How is dot or cross product possible using the del operator?

The divergence of a vector field is not a genuine dot product, and the curl of a vector field is not a genuine cross product.

$\nabla \cdot \vec A$ is just a suggestive notation which is designed to help you remember how to calculate the divergence of the vector field $\vec A$. The notation is nice, because it looks like a dot product, but as you say $\nabla$ is not actually a vector.

If it helps, you can use the alternate notation $$\operatorname{div}(\vec A) = \partial_x A_x + \partial_y A_y + \partial_z A_z$$

which makes it easier to see that $\operatorname{div}(\bullet)$ is just an operator which eats a vector field and spits out a scalar field. Curl can be defined similarly, though it's a pain to write out in its entirety.

In Cartesian coordinates, the dot and cross products look like this: $$\vec A \cdot \vec B = \sum_i A_i B_i$$ $$\left[\vec A \times \vec B\right]_i = \sum_{j,k}\epsilon_{ijk}A_jB_k$$

while the divergence and curl operations look like this: $$\operatorname{div}(\vec B) = \sum_i \partial_i B_i$$ $$\big[\operatorname{curl}(\vec B)\big]_i = \sum_{j,k}\epsilon_{ijk} \partial_j B_k$$

The striking similarity leads one to define the vector operator $\nabla$, whose components are just the partial derivatives ($\nabla_i = \partial_i$). However, as pointed out in the comments, this similarity does not generally hold up if you switch to a new coordinate system.

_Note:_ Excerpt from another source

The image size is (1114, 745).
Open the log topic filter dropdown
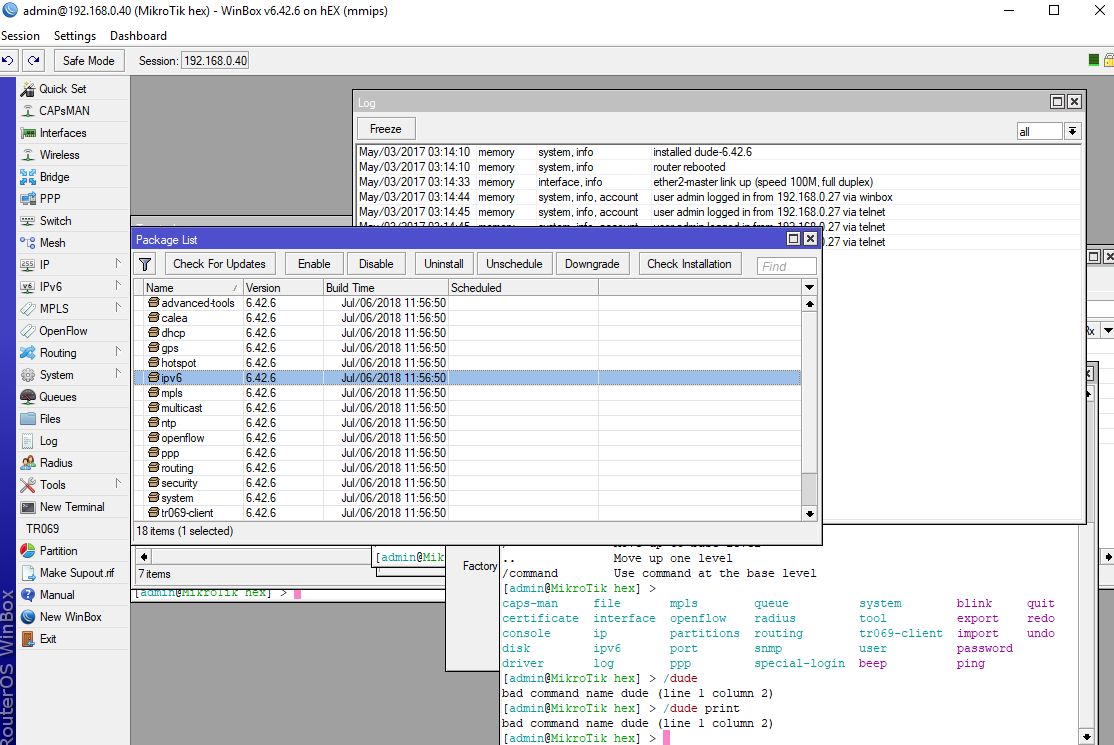1072,131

For example, in cylindrical coordinates $(\rho,\phi,z)$, the dot product of two vectors becomes $$\vec A \cdot \vec B = A_\rho B_\rho + A_\phi B_\phi + A_z B_z$$ just like before, but the divergence looks like this:

$$\operatorname{div}(\vec B) = \frac{1}{\rho}\partial_\rho(\rho B_\rho) + \frac{1}{\rho}\partial_\phi B_\phi + \partial_z B_z$$